Федор молча кивал. Ирония судьбы была горькой и совершенной. Два убежденных атеиста, два вора, обокравших не просто церковь, а саму веру, на краю гибели обрели то, что когда-то с такой легкостью отринули.

— Я все хотел спросить… Когда все это пошло наперекосяк? Ты не думаешь, что это… из-за того? — начал Клим, но не закончил. Он боялся произнести это вслух.

— Из-за иконы, — тихо, но четко сказал Федор. — Я с первого дня понял. Просто не хотел верить. Мы не просто украли доску. Мы украли чужую веру, и свою… свою растоптали. И понесли за это ответ.


Клим не дожил до весны. Он погиб в глупой, бытовой драке из-за пайки хлеба. Его зарезал сосед по нарам.

А Федора в самом начале войны, когда стране понадобились любые руки, досрочно освободили и отправили на фронт. Он прошел через огонь сражений, был ранен, но выжил. Однажды, во время артобстрела, в него попал зажигательный снаряд. Пламя мгновенно охватило шинель. И в этот миг, уже прощаясь с жизнью, он мысленно, отчаянно взмолился: «Купинушка, спаси!» И случилось невероятное — пламя, будто наткнувшись на невидимую стену, сбилось к его ногам и погасло, оставив его невредимым. В тот миг он понял все.

Вернувшись в родные края, он застал свой дом занятым дальними родственниками. Не стал оспаривать, не стал стеснять их. Взяв нехитрый скарб, он уехал в губернский город, устроился на труболитейный завод, получил место в общежитии.

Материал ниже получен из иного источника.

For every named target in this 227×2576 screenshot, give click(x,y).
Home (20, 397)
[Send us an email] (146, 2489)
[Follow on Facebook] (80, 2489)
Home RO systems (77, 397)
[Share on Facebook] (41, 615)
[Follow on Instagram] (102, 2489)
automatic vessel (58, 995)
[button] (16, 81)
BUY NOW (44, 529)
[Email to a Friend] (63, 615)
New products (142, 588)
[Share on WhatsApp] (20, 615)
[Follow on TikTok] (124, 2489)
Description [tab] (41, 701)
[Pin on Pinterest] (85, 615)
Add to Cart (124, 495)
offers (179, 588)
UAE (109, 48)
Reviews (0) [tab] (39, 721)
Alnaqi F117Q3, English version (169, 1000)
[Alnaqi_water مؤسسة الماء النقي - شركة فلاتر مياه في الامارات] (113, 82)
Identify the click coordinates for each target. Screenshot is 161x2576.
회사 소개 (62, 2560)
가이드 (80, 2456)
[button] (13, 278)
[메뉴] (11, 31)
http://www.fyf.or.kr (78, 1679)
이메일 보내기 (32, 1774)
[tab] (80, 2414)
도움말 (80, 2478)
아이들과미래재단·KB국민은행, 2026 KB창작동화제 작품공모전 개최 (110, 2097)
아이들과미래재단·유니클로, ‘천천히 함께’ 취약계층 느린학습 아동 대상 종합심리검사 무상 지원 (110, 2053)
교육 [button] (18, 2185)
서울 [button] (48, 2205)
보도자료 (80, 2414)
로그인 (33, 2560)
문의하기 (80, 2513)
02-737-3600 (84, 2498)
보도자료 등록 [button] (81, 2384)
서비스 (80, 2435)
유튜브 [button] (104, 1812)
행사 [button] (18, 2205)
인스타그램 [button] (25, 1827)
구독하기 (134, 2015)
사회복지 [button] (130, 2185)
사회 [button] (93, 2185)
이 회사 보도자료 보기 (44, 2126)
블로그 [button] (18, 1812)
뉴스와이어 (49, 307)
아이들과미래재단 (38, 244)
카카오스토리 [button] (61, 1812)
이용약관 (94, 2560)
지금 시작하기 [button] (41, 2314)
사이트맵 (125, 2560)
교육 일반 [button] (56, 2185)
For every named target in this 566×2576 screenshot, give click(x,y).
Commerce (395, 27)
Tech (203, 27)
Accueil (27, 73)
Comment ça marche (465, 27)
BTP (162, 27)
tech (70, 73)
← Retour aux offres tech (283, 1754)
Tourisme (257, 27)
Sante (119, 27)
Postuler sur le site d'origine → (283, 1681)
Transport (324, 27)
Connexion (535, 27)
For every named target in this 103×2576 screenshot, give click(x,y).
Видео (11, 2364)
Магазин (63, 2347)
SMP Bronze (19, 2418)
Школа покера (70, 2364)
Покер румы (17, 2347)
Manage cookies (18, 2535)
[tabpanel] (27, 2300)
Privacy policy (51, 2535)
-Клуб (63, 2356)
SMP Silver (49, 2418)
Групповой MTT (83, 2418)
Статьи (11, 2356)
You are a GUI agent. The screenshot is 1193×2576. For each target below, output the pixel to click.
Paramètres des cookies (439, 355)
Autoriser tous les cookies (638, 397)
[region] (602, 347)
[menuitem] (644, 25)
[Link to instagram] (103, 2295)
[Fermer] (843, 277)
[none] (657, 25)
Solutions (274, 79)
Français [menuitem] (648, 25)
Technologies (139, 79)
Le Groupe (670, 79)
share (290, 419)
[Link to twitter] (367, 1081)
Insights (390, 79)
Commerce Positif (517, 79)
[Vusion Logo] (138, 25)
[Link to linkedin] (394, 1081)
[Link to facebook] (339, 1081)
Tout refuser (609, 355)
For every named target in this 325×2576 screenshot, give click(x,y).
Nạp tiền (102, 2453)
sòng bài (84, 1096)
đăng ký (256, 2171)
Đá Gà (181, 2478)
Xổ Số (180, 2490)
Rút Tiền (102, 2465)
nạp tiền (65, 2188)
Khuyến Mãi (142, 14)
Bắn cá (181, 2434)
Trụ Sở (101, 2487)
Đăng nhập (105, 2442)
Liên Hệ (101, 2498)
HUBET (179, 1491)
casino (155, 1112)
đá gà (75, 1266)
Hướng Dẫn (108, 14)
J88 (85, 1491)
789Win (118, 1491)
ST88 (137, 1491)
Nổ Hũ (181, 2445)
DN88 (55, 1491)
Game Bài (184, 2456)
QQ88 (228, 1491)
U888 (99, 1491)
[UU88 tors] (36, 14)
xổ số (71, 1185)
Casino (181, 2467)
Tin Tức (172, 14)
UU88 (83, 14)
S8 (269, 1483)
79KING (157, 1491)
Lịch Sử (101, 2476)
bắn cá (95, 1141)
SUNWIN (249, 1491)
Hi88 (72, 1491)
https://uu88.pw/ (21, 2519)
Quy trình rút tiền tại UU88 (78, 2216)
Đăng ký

Со временем стал мастером, человеком уважаемым.

Жизнь потекла своим чередом. Он встретил Анну, тихую, работящую женщину с ткацкой фабрики. Они поженились, родили детей, со временем получили отдельную квартиру в новом, пахнущем штукатуркой доме.

Он не вешал в красном углу икон, не крестился перед едой, не водил детей в церковь. Воспитывал их в строгости и честности, но без упоминания Бога. Казалось, прошлое было надежно замуровано в глубине памяти, как в склепе.

Но иногда, поздно вечером, когда дом затихал, и только тикали на кухне часы, он подходил к окну. Глядел на темное небо, усеянное холодными звездами. И тогда в памяти всплывало лицо бабы Глаши — доброе, изрезанное морщинами, озаренное внутренним светом. Вспоминался отец Ярослав с его тихим, проникновенным голосом. И тот темный лик на почерневшей доске…

В такие минуты сердце начинало биться тише и глубже, а губы, помимо его воли, шептали давно заученные, просящие прощения слова. Он молился не о чем-то, он молился о них — о тех, кого погубил, о тех, кого потерял, о той искре веры, что он пытался задуть, но которая, вопреки всему, теплилась в нем самом, как та самая Неопалимая Купина — неугасимая, прощающая, вечная. И в этой тихой, одинокой молитве было его спасение и его тихая, никому не ведомая победа над тьмой, которую он когда-то сам впустил в свою душу.